Fighting fraud with fractions: New algorithm weeds out fake product reviews automatically

michelle bachmann fraudulent amazon product review

How often do you check the comments and number of stars a product has received prior to purchasing a service or product?

If you’re like most of us, the answer is nearly always. On the Web, positive or negative product reviews will often be the deal breaker — or maker — for potential customers. Which also makes faking them big business. To combat the growing market for fraudulent user reviews, researchers at the University of Illinois at Chicago with the backing of Google have developed an algorithm, dubbed GSRank, for weeding out fraudulent reviews.
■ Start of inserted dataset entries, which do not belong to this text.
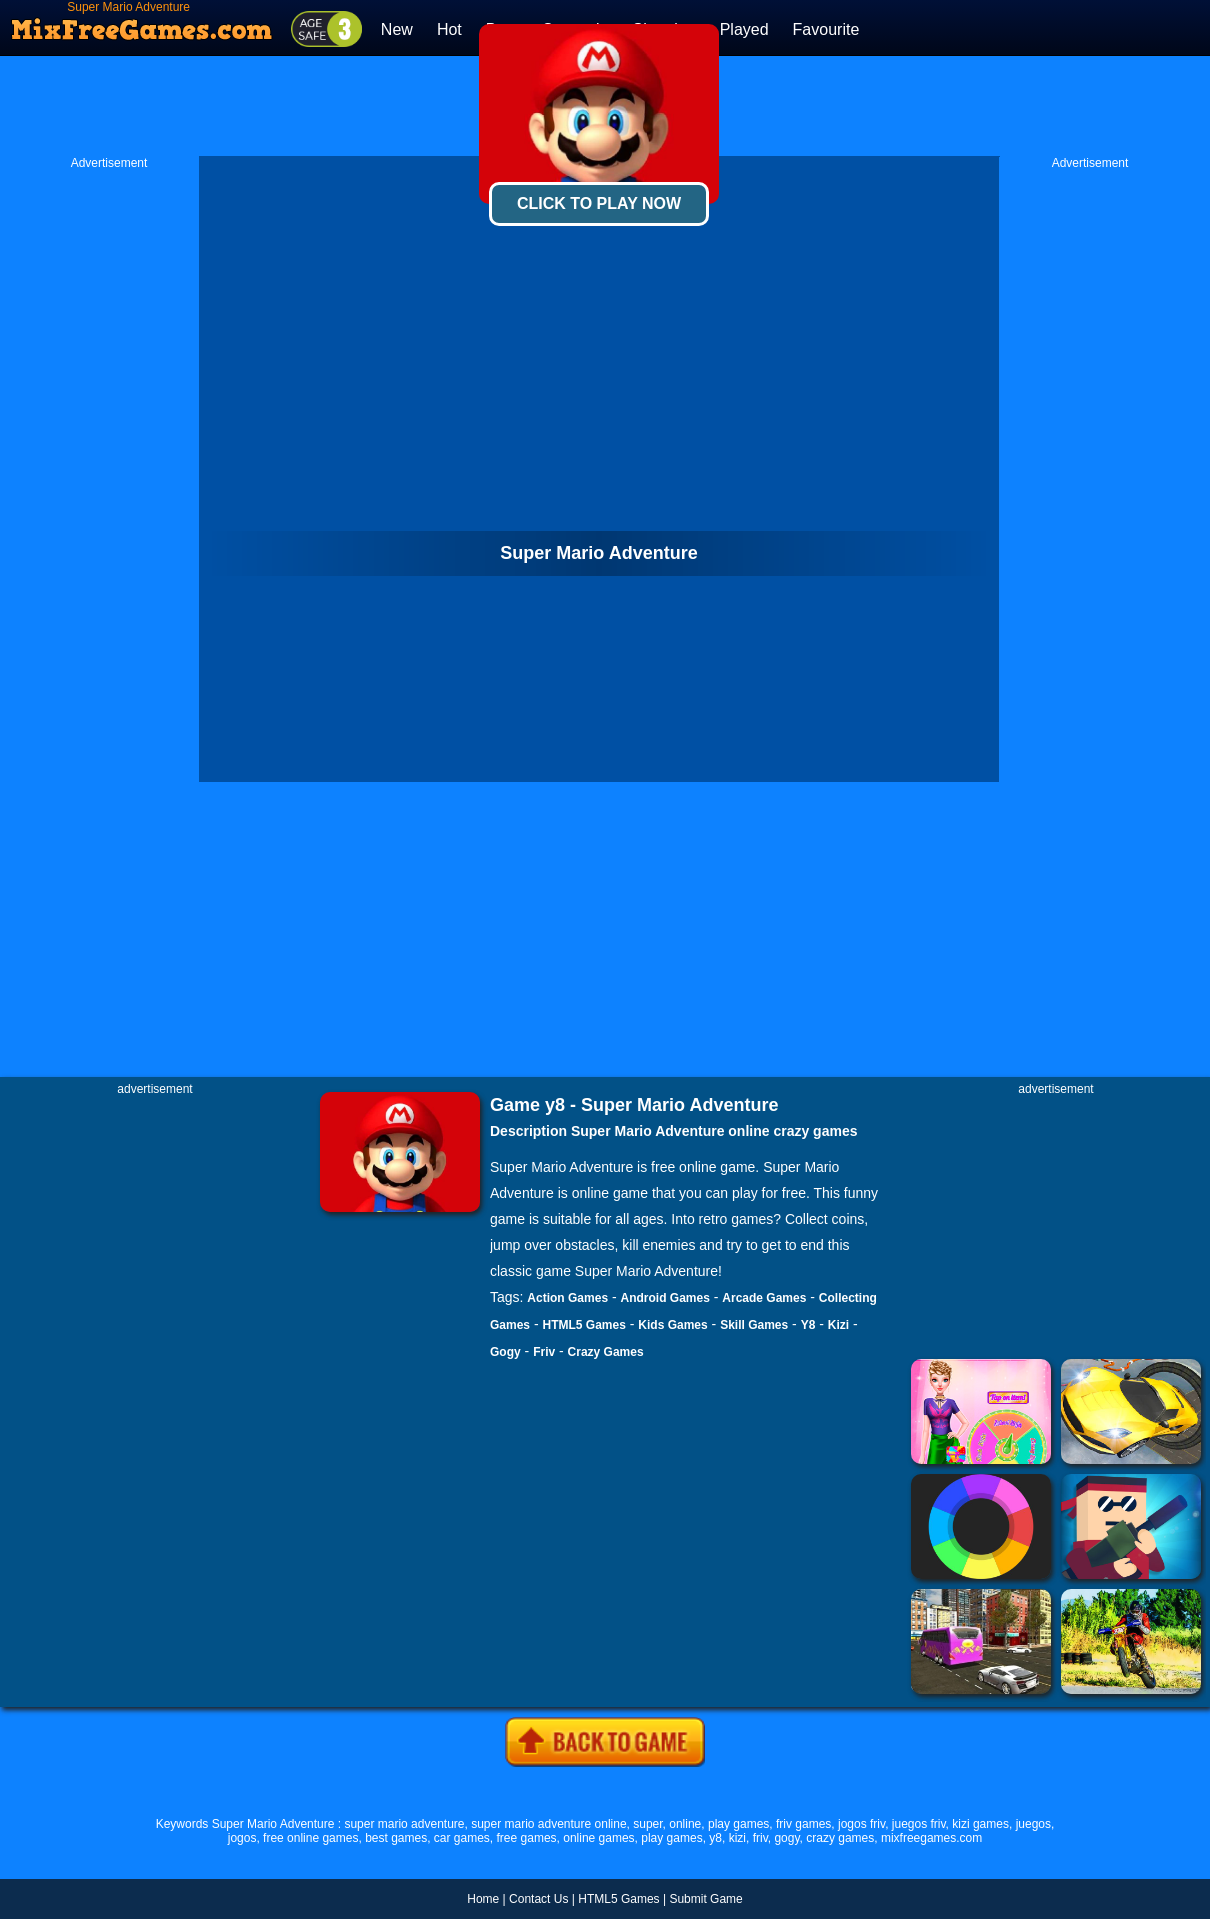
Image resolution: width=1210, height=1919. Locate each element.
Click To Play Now (599, 203)
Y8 (808, 1325)
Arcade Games (764, 1298)
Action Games (567, 1298)
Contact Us (538, 1899)
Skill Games (754, 1325)
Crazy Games (606, 1352)
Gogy (505, 1352)
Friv (544, 1352)
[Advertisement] (109, 471)
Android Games (665, 1298)
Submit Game (705, 1899)
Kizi (838, 1325)
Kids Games (672, 1325)
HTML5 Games (583, 1325)
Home (483, 1899)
Novice fraudulent reviews are easy to catch — reviewers will create a new account specifically to vilify or praise a single product. More complex operations use multiple accounts working in tandem to review multiple products. Yet this collaborative effort is what allows the algorithm to identify the fraudulent reviewers.

Looking at groups of reviews turns out to be the key. When a competitor intends to slander a rival, it’s likely that the fraudulent reviews will come from a group of multiple accounts, called “spammer groups.” The same grouping patterns appear in fraudulent “good” reviews meant to bolster the profile and desirability of a company’s own product.
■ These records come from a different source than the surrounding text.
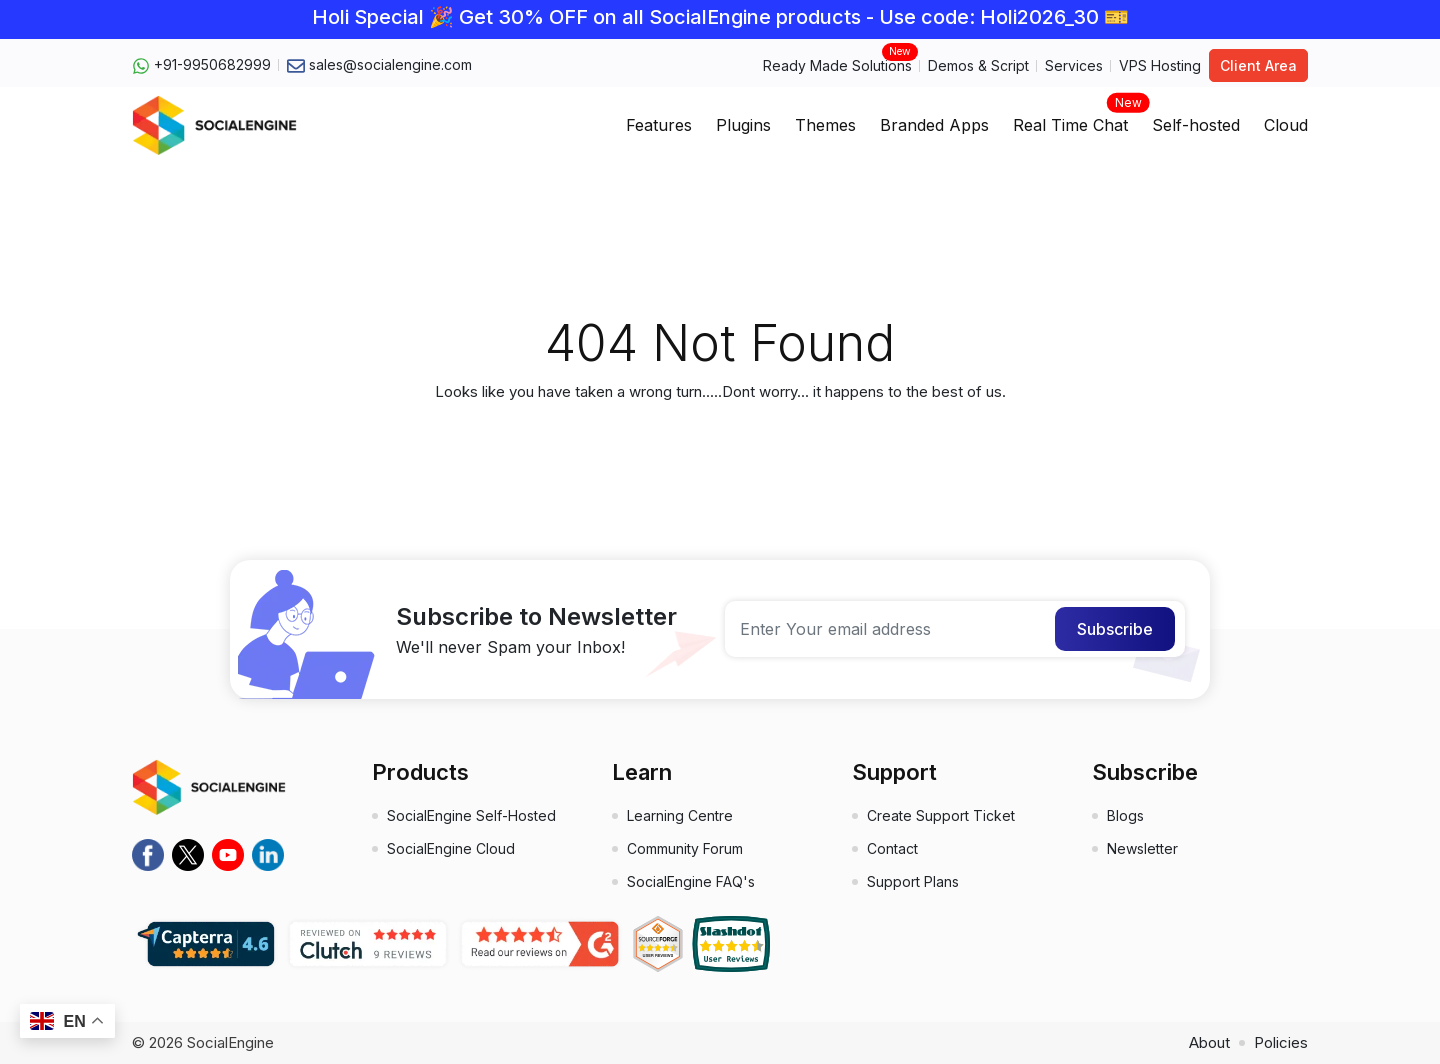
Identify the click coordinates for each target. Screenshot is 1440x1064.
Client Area (1258, 65)
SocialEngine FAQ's (691, 881)
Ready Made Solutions (837, 64)
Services (1074, 65)
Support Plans (913, 881)
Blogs (1125, 815)
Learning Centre (680, 815)
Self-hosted (1196, 125)
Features (659, 125)
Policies (1281, 1042)
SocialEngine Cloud (451, 848)
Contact (892, 848)
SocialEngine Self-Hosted (471, 815)
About (1209, 1042)
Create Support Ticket (941, 815)
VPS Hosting (1160, 65)
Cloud (1286, 125)
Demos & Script (978, 65)
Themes (825, 125)
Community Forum (685, 848)
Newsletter (1142, 848)
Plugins (743, 125)
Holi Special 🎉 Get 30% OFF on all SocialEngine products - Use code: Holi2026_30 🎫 (720, 17)
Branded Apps (934, 125)
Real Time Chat (1070, 119)
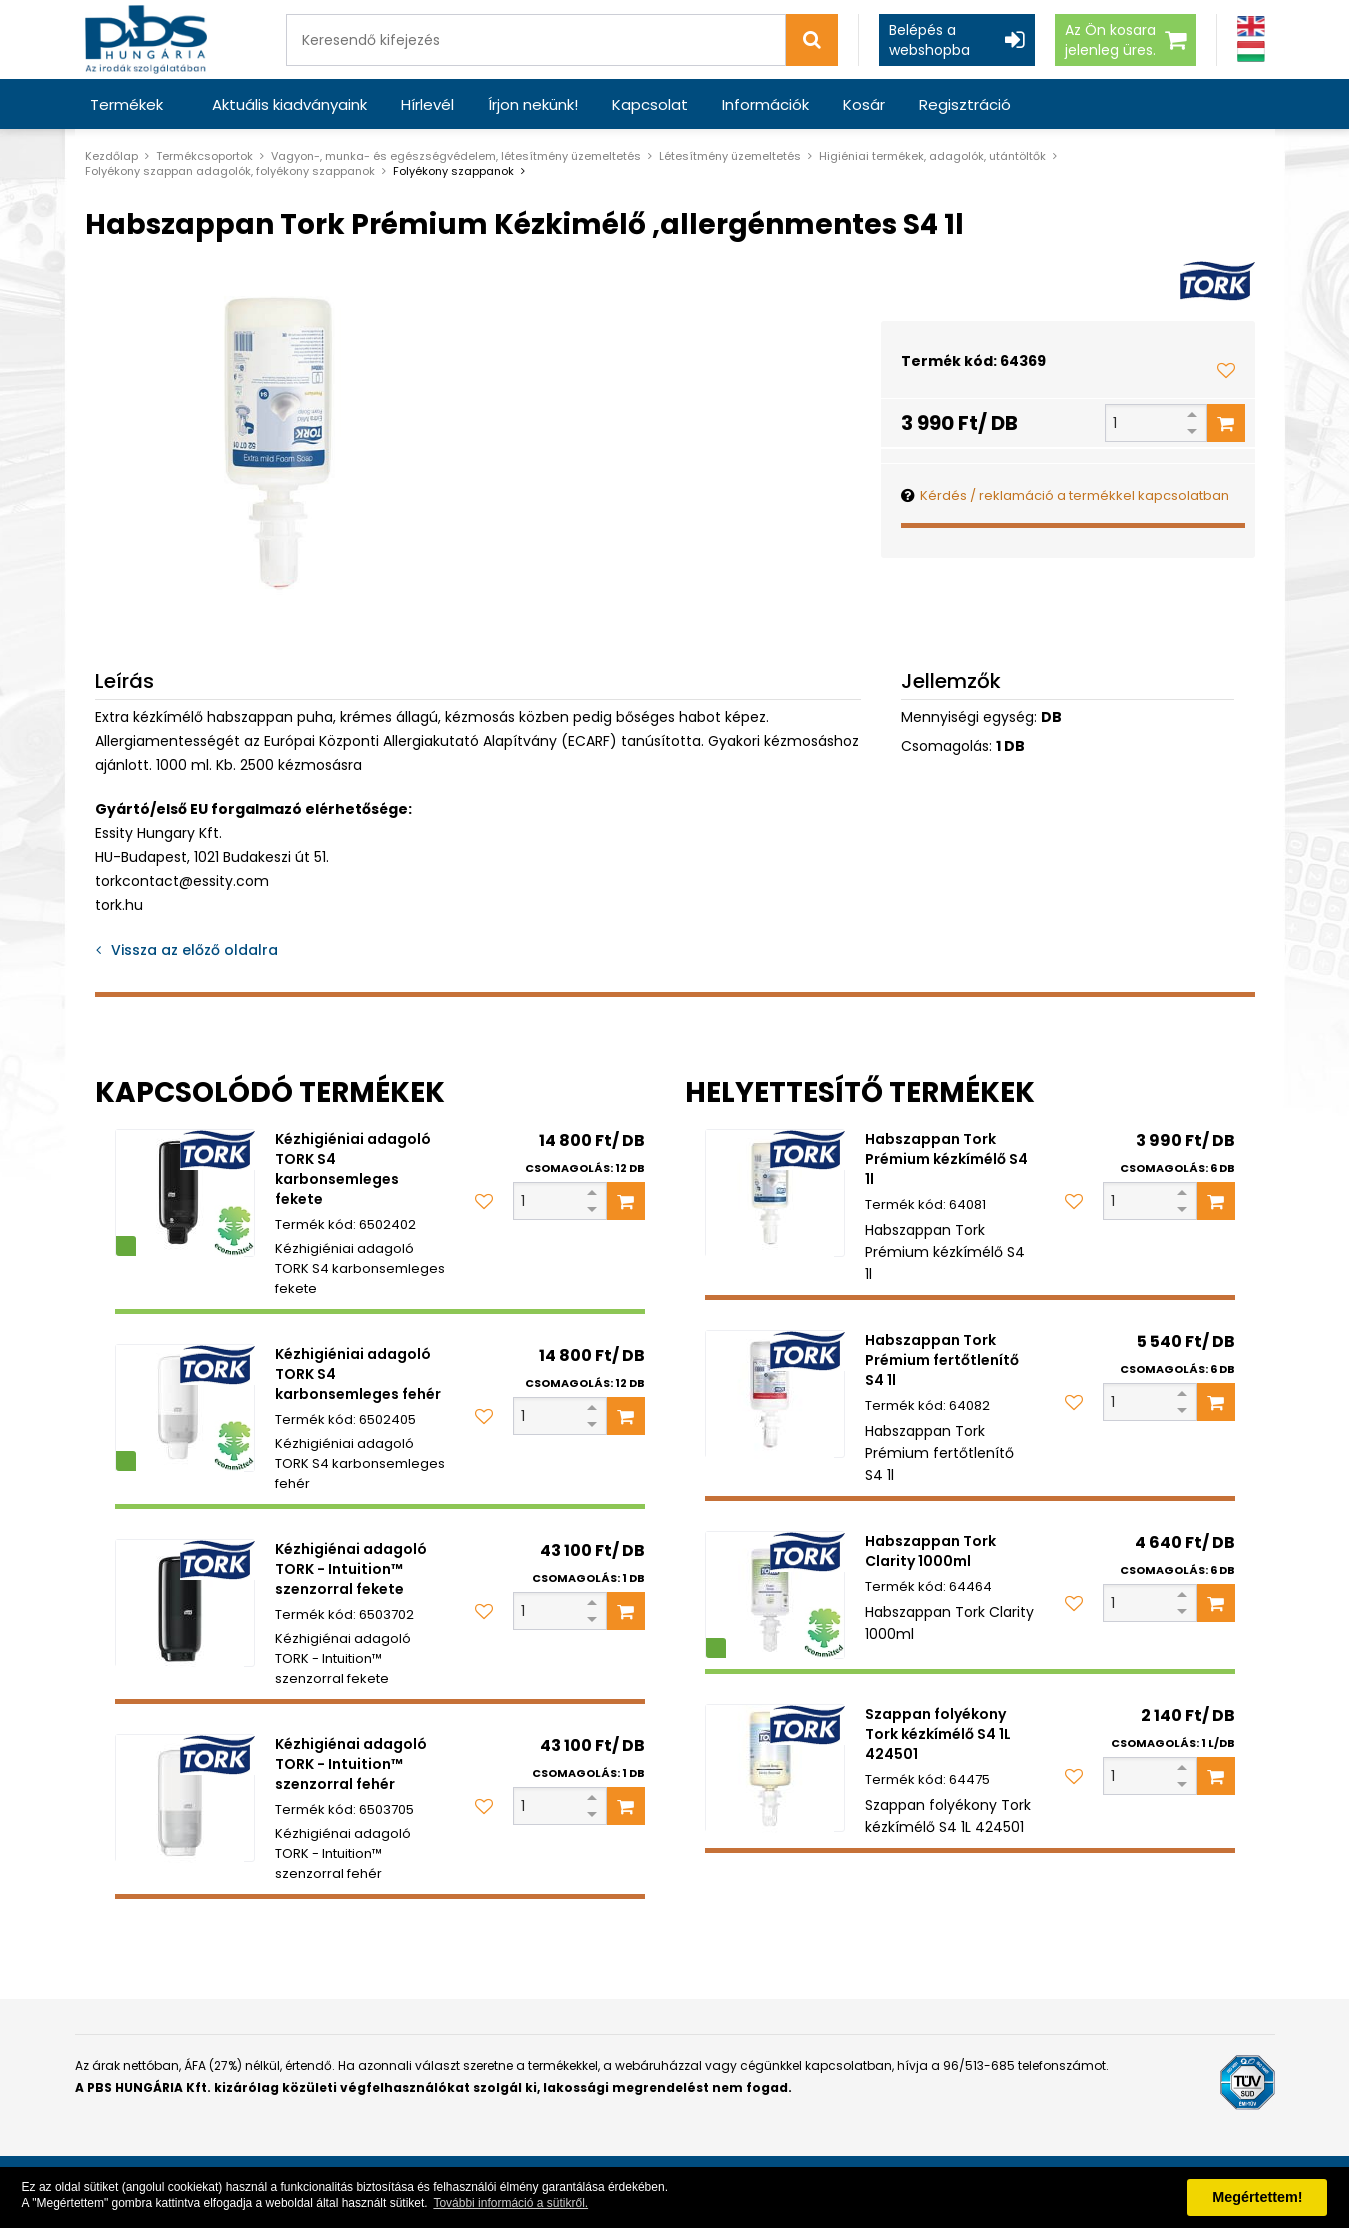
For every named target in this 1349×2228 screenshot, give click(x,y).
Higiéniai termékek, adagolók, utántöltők (932, 156)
Drilling down further, the researchers found eight signals for false reviews, which serve as the foundation for the algorithm that ultimately flags the fraudulent reviews. They are:

1. Group Time Window – A spam group will tend to publish its reviews within a short window of time.

2. Group Deviation – Reviews that deviate significantly from the others on a product may have a higher probability of being fake. 
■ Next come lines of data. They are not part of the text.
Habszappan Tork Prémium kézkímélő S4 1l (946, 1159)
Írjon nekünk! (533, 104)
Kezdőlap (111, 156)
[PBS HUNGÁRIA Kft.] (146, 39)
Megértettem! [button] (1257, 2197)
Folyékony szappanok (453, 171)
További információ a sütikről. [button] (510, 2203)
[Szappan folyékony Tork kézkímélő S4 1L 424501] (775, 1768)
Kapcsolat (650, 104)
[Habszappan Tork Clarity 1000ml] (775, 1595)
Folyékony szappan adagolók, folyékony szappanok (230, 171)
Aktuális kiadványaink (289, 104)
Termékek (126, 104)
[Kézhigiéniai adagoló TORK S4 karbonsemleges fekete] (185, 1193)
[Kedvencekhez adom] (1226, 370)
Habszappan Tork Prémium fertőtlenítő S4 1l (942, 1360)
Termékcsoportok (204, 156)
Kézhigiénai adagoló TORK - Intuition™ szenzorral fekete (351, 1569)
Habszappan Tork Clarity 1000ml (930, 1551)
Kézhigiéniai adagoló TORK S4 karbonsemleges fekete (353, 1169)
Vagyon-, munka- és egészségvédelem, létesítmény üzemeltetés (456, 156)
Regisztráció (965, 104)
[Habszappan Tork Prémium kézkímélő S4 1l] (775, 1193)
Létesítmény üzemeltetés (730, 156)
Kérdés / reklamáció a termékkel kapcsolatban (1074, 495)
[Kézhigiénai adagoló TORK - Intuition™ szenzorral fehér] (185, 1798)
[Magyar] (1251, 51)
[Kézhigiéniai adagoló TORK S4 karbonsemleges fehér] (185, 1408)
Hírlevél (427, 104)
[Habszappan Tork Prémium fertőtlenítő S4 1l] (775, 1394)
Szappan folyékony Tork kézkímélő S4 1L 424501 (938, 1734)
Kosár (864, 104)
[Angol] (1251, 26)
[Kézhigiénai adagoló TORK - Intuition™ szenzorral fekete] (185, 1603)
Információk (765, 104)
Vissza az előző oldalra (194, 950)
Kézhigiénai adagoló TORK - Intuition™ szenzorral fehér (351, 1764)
3. Group Content Similarity – Whether you’d call it lazy or not, spammers will copy reviews from within their own spam group. After all, there isn’t much money to be made in a single review, and spending time on a single review is money that could have been made elsewhere.

4. Group Member Content Similarity – Like Group Content Similarity, a single reviewer may save time by reusing, with slight edits, a review for a similar product.

5. Group Early Time Frame – The earliest reviews will tend to have the biggest effect on swaying the decisions of potential customers. Accordingly, companies are inclined to hire spammers early in the product’s existence, so fraudulent reviews will typically be among the first to review the product or service.

6. Group Size Ratio – The size of a spam group with respect to the total number of reviewers will also be a sign of spammers.

7. Group Size – The larger the spam group’s size, the more damaging the reviews will be. The chances that the reviews will be submitted at the same time will also be slimmer. Larger spam groups are more inclined to intentionally time the review’s post, or if reviewers in spam groups have been selected individually, a post will be unlikely to be published at the same time.

8. Group Support Count – A group of potentially fraudulent accounts is far more likely to have reviewed the same products than a group of genuine accounts.

So far, the research, mining and manual detection of false reviews has been a laborious and expensive process. With the introduction of the researcher’s GSRank algorithm, the process can be mostly automated. Companies trying to work the system now have a formidable hurdle.